Chapter_2.R

# This chapter summarises the most important data structures in base R. Base R data structures
# can be summarised by dimensionality and homonogeneity.

#     Homogenous;    Hetrogenous
# 1d Atomic Vector; List
# 2d Matrix;        Data frame
# nd Array;         

# Note that R has no 0-dimensional, or scalar data structure types.Individual numbers or 
# strings, which are technically 'scalars', are treated as vectors of length one.

# Given an object, the best way to understand what data structures it’s composed of is to use
# str(). 

# Vectors -----------------------------------------------------------------
# The basic data structure in R is the vector. Vectors come in two flavours: atomic vectors 
# and lists. They have three common properties:

# Type, typeof(), what it is.
# Length, length(), how many elements it contains.
# Attributes, attributes(), additional arbitrary metadata.
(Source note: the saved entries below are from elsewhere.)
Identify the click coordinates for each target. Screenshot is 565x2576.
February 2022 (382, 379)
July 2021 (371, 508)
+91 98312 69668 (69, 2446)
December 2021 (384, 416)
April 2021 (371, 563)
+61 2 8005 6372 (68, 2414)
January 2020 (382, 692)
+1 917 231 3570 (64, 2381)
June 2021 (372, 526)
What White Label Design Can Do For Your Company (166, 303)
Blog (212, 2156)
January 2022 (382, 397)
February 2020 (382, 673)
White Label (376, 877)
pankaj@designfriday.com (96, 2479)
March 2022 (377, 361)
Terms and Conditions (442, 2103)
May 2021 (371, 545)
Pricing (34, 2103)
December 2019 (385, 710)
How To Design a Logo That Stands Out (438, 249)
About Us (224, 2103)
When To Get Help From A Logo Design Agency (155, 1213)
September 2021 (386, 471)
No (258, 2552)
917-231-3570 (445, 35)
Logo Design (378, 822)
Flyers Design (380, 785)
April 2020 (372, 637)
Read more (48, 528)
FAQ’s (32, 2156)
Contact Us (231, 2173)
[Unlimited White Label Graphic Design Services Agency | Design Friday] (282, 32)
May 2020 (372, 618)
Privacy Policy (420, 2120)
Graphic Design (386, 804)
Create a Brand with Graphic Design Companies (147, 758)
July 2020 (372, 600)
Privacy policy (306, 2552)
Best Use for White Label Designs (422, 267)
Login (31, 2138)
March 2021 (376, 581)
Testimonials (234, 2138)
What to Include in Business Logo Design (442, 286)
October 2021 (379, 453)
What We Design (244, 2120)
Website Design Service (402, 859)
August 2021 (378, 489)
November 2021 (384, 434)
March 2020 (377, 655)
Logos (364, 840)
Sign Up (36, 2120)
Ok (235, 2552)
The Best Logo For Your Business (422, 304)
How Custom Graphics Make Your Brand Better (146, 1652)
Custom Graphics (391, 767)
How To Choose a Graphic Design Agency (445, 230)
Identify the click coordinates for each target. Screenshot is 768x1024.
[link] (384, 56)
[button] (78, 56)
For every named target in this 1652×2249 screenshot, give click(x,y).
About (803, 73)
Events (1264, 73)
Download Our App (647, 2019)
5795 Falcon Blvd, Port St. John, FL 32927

# They differ in the types of their elements: all elements of an atomic vector must be the same
# type, whereas the elements of a list can have different types.

# NB: is.vector() does not test if an object is a vector. Instead it returns TRUE only if the 
# object is a vector with no attributes apart from names. Use is.atomic(x) || is.list(x) to 
# test if an object is actually a vector.

## Atomic Vectors ----------------------------------------------------------
# There are four common types of atomic vectors: logical, integer, double (often called 
# numeric), and character.

# Atomic vectors are usually created with c(), short for concatenate/combine:
dbl_var <- c(1, 2, 3)
dbl_var
# With the L suffix, you get an integer rather than a double:
int_var <- c(1L, 6L, 10L)
int_var
# Use TRUE and FALSE (or T and F) to create logical vectors 
log_var <- c(TRUE, FALSE, T, F)
chr_var <- c("these are", "some strings")
log_var
chr_var
# Atomic vectors are always flat, even if you nest c()’s:
c(1, c(2, c(3, 4)))
c(1, 2, 3, 4)

# Missing values are specified with NA, which is a logical vector of length 1. NA will always 
# be coerced to the correct type if used inside c(), or you can create NAs of a specific type 
# with NA_real_ (a double vector), NA_integer_ and NA_character_.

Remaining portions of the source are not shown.